Yes, you are left with only one server to secure, and yes it is most likely run by people who are good at it. But this is exactly why it's a good example of candy security: As soon as you get past the first wall, there is nothing else stopping you from getting access to everything. And you can't really presume all users will have double auth activated, nor that they will be as cautious with that single set of credentials will be.
I think it is less secure because it centralizes all the security in one single layer. AKA the email address you are using to handle the credentials. Once you have access to that email, then you have access to everything. Contrary to what happens now that at least raises more flags when your accounts start getting password changes, etc.
No offense taken. I wasn't sure it was a new idea, just one that I had trouble finding demonstrated anywhere. I couldn't find any simple web site demonstrating just this one single idea, separated from a lot of other issues, so I made this.
Flask-Security looks like a good solution to every new web site having to roll their own code. BTW, It's not clear from Flask-Security that there is a no-password option given that the user model has a password field required.

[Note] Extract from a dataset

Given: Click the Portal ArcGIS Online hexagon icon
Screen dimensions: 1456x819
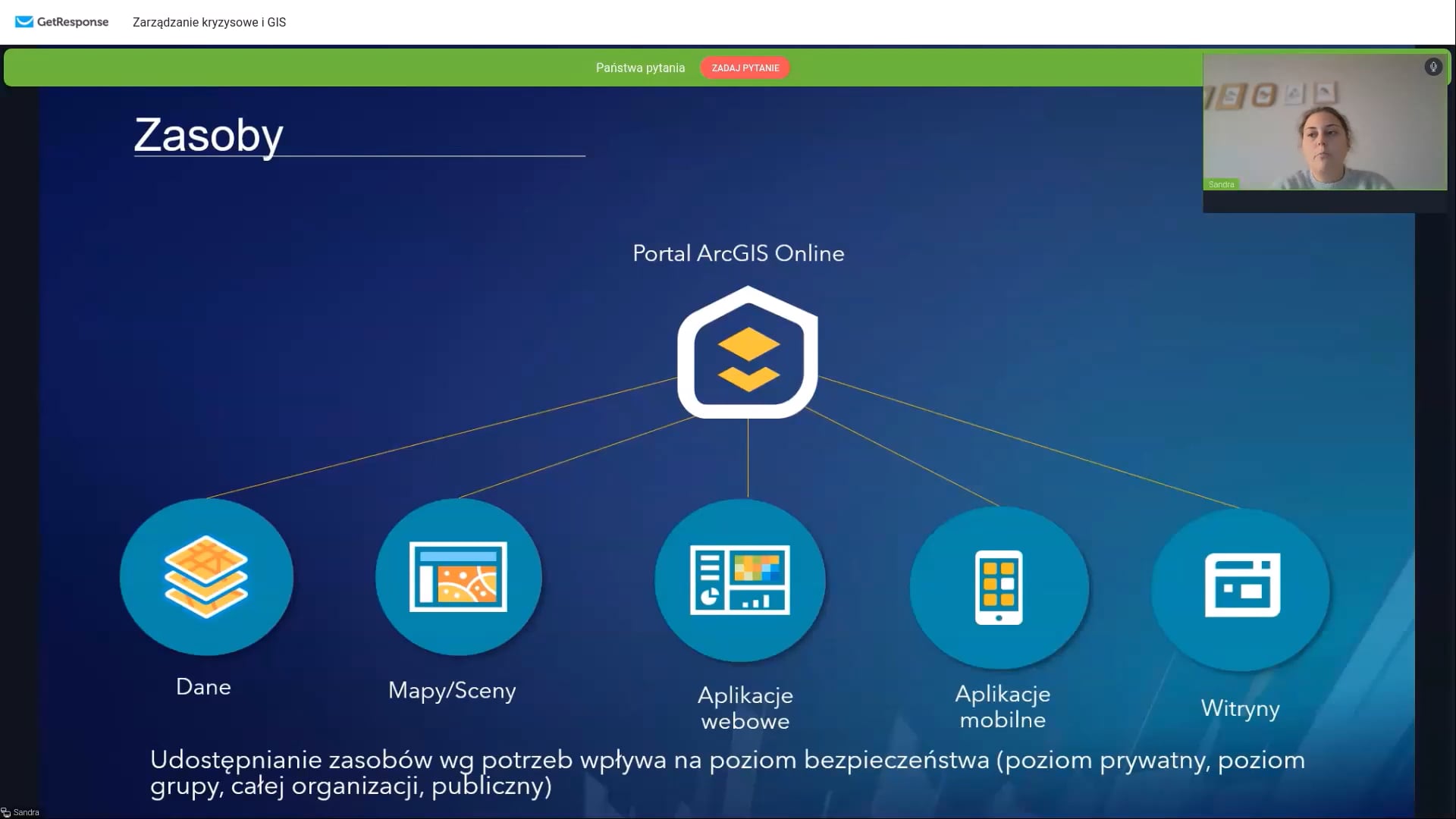Looking at the screenshot, I should coord(747,355).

For those that are interested, I got the ball rolling with email-based logins by building http://swiftlogin.com. I was glad to see the idea improved by Mozilla later that year and all the growth since then.
lol, you got the ball rolling. I built a successful site that did this in 2003. I'm not sharing a link because I don't want to out my identity. But nice work on putting up your source and promoting the idea.
That was a problem in the meteor hosting sites number of free emails per day, which broke quickly after this went high on HN. I've patched the meteor code to fix that issue.